I’m expecting four fifth graders, we are going to do a lesson on public transportation. I’ve put together four activities and a warmer, I have all of the PowerPoints pulled up and a coffee in my hand. I smile warmly as the door opens. One student walks in. She looks at me with a pained face and says “hospital,” I applaud her for using English and say one word “why.” She says “because” and points at her face. I let her leave, proud that she remembered the question “why” and the proper response “because *blah blah blah.” Another student walks in. She simply says my name and points at my phone where she knows my google translate lives. She types in some hangul, hands me the phone, and repeats the hangul out loud. I can see that she has to leave, but my phone simply says Noksan lead pipe. I let her go, wondering what on earth lead pipe is supposed to mean (Noksan makes sense, it’s the little town that my school is located in). One student shows up, responding to my “how are you” in his same predictable manner: “I am happy every day!” I make a mental note to introduce him to the phrase “I’m always happy.” He sits down, the fourth student doesn’t show up.
I am wondering what to do with this student, I don’t want to waste this well planned lesson when 75% of the class hasn’t shown up. Before I can find a solution one of my sixth grader comes tearing into the classroom. He hides behind a desk. The fifth grader jumps on top of him and they are giggling as they hide from, I assumed, me. “I can see you, you’re not very good at hiding” I say, knowing they only catch a few words. They giggle and say “no Ms. Krystle, we not hiding from you,” again I feel a strange sense of satisfaction knowing that they can communicate (albeit roughly) with me. Moments later, as I’m wondering who they could be hiding from, I hear a knock on the door. Before I can call out the door opens and another sixth grader sprints in. They find each other and wind up a pile on the floor giggling.

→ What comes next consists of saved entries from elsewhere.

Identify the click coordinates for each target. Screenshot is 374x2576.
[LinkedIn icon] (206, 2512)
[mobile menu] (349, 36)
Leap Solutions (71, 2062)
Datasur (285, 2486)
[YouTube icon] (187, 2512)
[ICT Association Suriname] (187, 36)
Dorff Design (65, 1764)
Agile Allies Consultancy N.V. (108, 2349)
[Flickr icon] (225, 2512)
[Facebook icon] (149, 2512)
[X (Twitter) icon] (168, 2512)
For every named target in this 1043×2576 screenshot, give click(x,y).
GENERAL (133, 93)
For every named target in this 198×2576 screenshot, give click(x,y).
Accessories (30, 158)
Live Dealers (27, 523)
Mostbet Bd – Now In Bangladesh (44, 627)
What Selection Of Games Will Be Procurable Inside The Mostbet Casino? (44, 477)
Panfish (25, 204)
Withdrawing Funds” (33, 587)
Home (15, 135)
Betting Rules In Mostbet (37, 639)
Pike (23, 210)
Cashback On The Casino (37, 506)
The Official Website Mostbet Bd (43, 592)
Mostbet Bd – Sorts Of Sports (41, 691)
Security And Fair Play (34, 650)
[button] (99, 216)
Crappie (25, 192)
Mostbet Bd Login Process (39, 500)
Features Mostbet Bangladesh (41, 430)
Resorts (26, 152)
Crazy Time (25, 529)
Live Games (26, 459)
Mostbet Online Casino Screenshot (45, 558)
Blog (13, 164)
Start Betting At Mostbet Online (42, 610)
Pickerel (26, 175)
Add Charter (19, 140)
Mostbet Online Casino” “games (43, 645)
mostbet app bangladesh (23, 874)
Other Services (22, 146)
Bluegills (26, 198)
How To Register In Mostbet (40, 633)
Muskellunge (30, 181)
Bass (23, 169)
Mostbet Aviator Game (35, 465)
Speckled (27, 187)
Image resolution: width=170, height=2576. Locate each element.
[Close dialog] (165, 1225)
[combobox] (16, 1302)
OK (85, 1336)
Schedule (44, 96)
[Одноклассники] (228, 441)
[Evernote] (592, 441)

The first sixth grader (who goes by Mario, despite me asking him not to use a pre-made English name) sits down. Excitedly saying, “teach teach, Ms. krystle, what you teach?” They want to play a game, the second sixth grader leaves. We wind up playing hangman. Eventually a third sixth grader joins (this lovely boy goes by Star) and we spend half an hour playing hangman.
After this unexpected class/club moment I met with four other teachers and we spent an hour playing the flute together. I found myself transposing all of my letter names into their fixed do system and teaching fingerings as well as basic acoustic properties of the instrument (air direction and etc.)
As you can see, teaching in Busan is anything but boring. I’m enjoying the ride.